From the entries, copy every line that carries the string "field".
+--
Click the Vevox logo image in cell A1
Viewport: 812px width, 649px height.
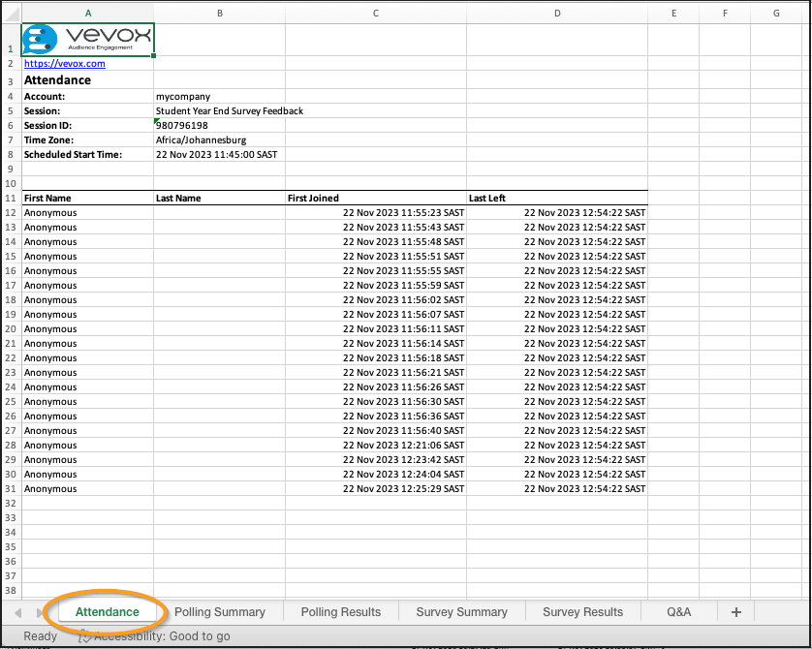click(x=87, y=41)
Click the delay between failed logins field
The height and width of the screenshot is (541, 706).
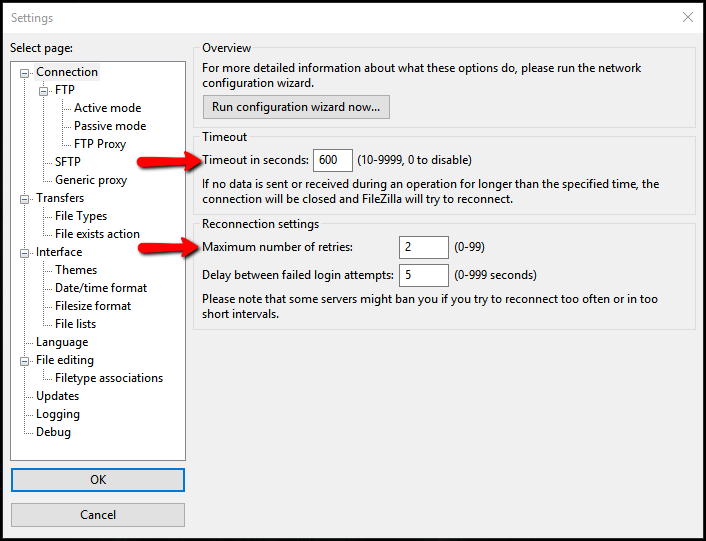click(x=423, y=275)
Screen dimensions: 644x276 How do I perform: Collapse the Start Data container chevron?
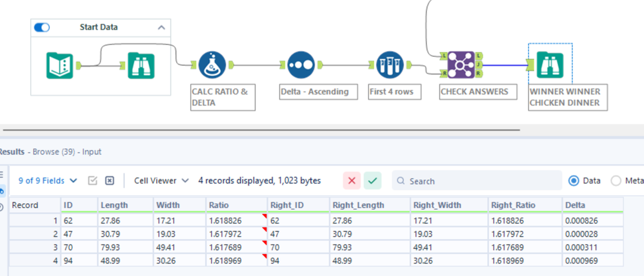(x=161, y=28)
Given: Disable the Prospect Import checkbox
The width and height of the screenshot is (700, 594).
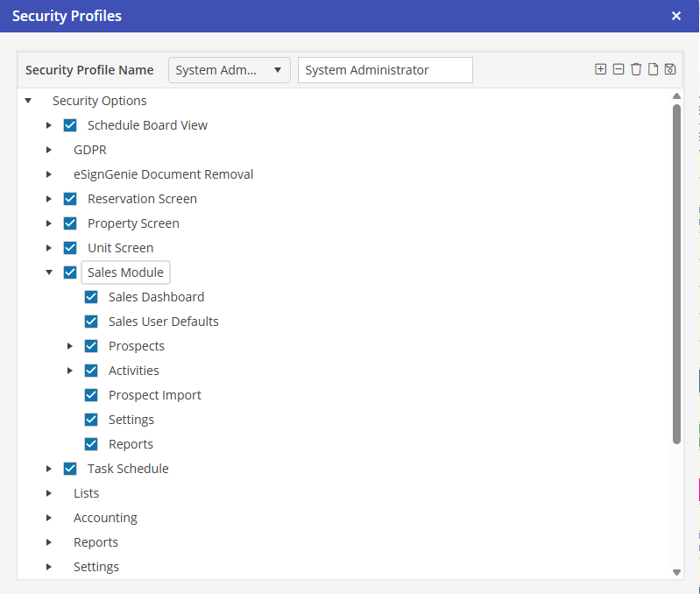Looking at the screenshot, I should pyautogui.click(x=91, y=395).
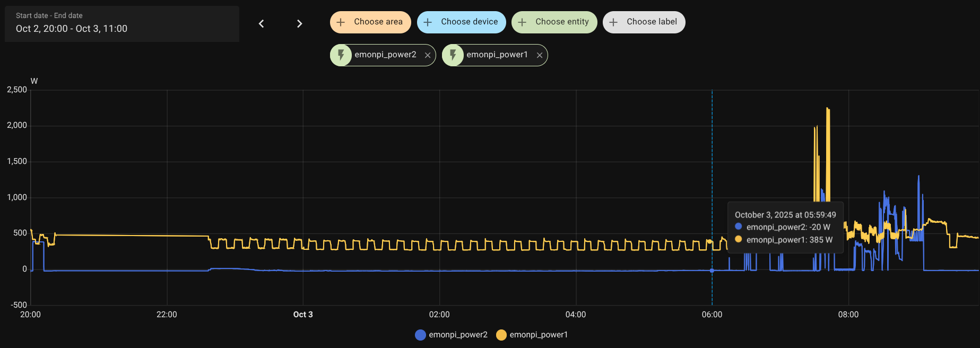Screen dimensions: 980x348
Task: Click the blue data point at 06:00
Action: coord(712,271)
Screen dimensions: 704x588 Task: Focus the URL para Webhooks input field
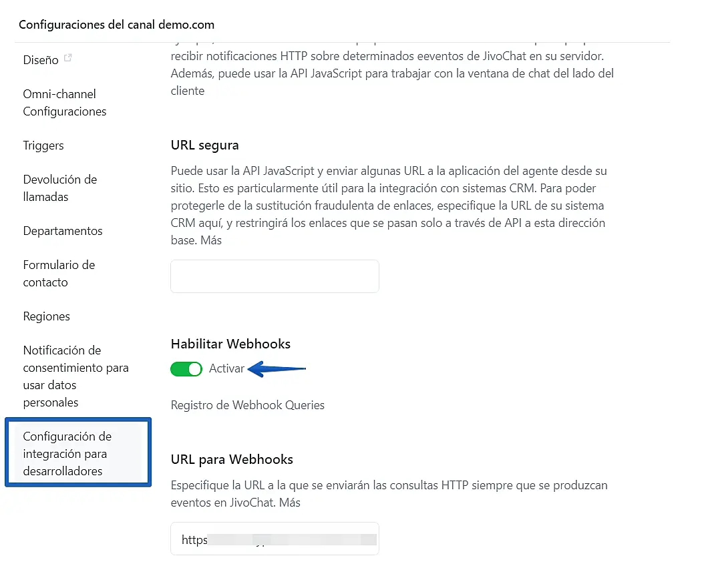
+--
Output for this exercise:
Click the delay between failed logins field
Screen dimensions: 704x588 Task: Focus the URL para Webhooks input field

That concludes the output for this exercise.